English Left-wingers were busy trying to shed any semblance of patriotism and were seeking new gods in Russia and with Spanish Republicans: Marxism would be the futile heaven upon Earth.
EVEN WITHIN that haven of the Establishment, the public schools, the likes of Giles Romilly (a nephew of Winston Churchill) and the young Philip Toynbee were attempting to make straight the way for Communism.
Although I did not know it at the time I was swimming against the current tide.
On the religious front I also learnt to question some of the Irishisms of Catholicism and even began to read the "subversive" Catholic Herald in place of the cosy Universe that served a weekly diet of pap and platitude mainly for the Irish Catholics of Britain ("Catholic Priests Defend the Pope"). Little did I realise that many years later I would edit the CH for a few years and I am aware of the irony that it would be English, not Irish priests, who would ban it from their church porches during the Hurnanae Vitae controversy.
When war came and Hitler overran Europe, my patriotism increased with the advent of Winston Churchill as Prime Minister. He was, thanks to the radio, not only the embodiment of defiance, but the first public person that I had heard to savour the use of words. Once, after no doubt a few extra brandies, he slurred a few words in a broadcast to the nation an Irish priest at my school referred to him as "Your drunken Premier". I should have replied:"Better Churchill drunk than Chamberlain sober." I kept my silence but from that moment on that priest was in the camp of the enemy. I was learning the rules of the patriotic game.

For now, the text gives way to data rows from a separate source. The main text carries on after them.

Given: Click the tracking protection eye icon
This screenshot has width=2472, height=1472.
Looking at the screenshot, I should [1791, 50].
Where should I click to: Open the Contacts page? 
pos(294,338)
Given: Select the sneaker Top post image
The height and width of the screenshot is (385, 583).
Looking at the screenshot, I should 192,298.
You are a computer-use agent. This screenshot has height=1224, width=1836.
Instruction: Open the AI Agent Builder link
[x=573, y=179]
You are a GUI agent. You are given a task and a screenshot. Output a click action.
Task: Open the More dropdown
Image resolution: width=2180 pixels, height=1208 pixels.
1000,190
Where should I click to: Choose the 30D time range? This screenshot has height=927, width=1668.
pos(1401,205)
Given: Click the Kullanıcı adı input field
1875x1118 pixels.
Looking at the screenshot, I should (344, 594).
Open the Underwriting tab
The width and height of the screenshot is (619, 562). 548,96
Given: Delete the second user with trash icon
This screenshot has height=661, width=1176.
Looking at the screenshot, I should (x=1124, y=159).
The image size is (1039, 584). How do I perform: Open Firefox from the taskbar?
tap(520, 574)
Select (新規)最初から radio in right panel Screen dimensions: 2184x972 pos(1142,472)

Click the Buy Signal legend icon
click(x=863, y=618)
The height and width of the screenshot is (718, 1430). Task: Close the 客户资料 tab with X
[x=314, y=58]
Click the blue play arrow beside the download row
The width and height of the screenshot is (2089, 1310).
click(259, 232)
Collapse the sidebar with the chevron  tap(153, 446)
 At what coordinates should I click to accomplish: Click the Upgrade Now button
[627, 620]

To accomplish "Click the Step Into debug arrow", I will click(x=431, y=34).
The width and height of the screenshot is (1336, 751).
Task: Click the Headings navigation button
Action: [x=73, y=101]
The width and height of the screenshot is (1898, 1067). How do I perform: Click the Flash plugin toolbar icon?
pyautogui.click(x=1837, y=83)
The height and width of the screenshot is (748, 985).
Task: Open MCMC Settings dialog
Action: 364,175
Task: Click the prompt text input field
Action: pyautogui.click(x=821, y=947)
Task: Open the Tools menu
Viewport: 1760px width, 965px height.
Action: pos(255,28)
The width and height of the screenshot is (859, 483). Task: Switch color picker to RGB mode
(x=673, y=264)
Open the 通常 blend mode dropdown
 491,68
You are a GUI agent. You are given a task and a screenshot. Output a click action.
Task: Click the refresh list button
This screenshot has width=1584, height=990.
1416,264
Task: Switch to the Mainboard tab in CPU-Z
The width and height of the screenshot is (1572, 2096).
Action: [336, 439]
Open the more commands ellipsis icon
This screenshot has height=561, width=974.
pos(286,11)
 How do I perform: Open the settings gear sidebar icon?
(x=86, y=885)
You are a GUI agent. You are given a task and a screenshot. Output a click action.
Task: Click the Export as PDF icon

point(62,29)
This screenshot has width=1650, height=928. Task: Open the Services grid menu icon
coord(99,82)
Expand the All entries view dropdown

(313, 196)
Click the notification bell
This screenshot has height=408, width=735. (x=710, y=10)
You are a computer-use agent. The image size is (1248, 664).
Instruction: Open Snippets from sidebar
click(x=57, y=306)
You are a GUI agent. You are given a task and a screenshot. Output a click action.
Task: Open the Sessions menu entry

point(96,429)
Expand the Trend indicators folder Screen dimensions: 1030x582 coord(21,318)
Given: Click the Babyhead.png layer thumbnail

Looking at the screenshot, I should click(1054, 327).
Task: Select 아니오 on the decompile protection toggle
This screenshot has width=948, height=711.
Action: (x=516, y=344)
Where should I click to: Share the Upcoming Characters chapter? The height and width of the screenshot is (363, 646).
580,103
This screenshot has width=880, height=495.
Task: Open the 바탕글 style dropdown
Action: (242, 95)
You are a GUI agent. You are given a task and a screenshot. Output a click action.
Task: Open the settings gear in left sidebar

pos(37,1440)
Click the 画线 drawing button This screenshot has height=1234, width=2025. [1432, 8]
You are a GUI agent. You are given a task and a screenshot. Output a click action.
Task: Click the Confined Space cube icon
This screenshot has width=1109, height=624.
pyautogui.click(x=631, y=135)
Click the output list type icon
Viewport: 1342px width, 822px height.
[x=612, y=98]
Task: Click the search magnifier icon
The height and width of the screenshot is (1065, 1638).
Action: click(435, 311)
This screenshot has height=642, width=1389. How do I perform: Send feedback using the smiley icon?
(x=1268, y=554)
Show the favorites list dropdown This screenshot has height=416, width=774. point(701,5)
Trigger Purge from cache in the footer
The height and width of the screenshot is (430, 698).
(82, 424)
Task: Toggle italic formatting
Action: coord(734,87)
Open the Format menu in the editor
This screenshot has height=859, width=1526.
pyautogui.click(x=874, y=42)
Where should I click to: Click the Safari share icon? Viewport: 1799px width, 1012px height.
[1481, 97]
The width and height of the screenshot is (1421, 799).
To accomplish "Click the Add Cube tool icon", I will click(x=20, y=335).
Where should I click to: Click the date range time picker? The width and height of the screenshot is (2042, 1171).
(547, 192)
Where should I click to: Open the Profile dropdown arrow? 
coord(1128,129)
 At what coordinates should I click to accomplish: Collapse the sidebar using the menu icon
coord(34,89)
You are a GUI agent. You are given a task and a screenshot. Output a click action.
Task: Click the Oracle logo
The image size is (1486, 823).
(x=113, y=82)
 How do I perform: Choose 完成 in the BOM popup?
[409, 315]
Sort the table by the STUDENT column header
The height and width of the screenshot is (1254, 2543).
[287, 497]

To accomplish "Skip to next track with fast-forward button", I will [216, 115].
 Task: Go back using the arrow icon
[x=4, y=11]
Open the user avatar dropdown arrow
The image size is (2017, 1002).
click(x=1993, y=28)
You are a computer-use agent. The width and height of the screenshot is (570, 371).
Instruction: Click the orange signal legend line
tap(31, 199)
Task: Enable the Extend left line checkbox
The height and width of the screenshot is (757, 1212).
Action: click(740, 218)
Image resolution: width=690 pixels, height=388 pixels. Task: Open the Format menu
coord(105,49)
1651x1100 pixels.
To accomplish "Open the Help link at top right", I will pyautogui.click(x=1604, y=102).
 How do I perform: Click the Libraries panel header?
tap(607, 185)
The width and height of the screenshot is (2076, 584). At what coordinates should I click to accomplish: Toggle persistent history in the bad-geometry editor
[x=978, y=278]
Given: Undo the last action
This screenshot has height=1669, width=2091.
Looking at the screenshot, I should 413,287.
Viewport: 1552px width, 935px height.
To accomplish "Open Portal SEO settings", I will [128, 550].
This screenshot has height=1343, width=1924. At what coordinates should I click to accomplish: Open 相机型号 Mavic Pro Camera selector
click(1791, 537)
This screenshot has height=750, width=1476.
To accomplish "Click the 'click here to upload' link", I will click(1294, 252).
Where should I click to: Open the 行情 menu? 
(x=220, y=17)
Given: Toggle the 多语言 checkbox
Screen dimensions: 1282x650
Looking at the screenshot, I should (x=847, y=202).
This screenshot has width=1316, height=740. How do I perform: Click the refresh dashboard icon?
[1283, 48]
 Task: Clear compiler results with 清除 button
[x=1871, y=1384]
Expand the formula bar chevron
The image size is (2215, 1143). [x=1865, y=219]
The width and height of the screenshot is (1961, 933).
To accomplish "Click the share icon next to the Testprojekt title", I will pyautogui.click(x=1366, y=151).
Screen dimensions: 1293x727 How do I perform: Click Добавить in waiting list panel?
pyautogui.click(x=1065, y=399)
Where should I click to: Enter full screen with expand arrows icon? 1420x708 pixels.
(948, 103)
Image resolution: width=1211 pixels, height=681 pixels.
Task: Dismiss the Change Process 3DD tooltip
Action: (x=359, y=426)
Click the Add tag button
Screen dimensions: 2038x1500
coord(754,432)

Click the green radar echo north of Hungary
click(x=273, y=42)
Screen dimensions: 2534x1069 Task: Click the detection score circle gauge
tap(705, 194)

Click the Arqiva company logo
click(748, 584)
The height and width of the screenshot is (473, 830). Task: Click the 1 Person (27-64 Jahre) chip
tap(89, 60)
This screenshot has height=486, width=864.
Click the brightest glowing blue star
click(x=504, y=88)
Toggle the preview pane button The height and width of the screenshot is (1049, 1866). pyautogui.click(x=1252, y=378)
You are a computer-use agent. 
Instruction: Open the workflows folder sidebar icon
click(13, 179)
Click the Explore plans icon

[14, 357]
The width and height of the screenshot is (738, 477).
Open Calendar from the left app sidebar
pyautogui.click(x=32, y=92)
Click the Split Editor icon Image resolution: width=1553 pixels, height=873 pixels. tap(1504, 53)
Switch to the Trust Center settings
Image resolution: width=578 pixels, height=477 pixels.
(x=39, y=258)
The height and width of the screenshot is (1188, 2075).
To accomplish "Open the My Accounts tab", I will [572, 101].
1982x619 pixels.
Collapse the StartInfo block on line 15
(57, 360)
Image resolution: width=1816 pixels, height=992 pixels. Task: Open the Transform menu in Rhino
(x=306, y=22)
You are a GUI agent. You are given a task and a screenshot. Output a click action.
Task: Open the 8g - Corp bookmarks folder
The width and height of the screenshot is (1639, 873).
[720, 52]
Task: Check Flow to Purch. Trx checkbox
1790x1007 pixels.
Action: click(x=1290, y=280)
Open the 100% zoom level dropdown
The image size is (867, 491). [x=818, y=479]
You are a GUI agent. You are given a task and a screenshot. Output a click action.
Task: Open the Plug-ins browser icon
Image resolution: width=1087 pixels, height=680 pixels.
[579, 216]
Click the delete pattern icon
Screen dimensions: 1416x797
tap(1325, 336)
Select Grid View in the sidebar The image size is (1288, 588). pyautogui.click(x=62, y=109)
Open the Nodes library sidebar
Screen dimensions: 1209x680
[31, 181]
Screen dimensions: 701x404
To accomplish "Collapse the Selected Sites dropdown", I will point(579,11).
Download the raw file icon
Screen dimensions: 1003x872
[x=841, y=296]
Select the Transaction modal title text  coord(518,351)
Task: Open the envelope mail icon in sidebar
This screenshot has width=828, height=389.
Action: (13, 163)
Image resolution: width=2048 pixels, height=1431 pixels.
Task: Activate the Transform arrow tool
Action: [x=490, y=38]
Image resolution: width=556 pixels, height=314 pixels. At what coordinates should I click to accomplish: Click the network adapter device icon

Yet as age has brought a little wisdom, I have also learned that true patriotism has no need of hatred. No nation has a monopoly of integrity and justice. No nation has a monopoly of criminality. And the final memory of the Yorkshire-Irish boys that were boys when I was a boy is this. The Sullivans, Barrys, Dunphys, Murthys and Gallaghers did not shirk the fight when England was threatened by the Nazi menace. I do not believe that their actions sullied in any way the shamrock. Quite the contrary.
It is the gunmen and the bombers of North and South today who debase the coinage of sanity and civilisation and of Ireland as a whole.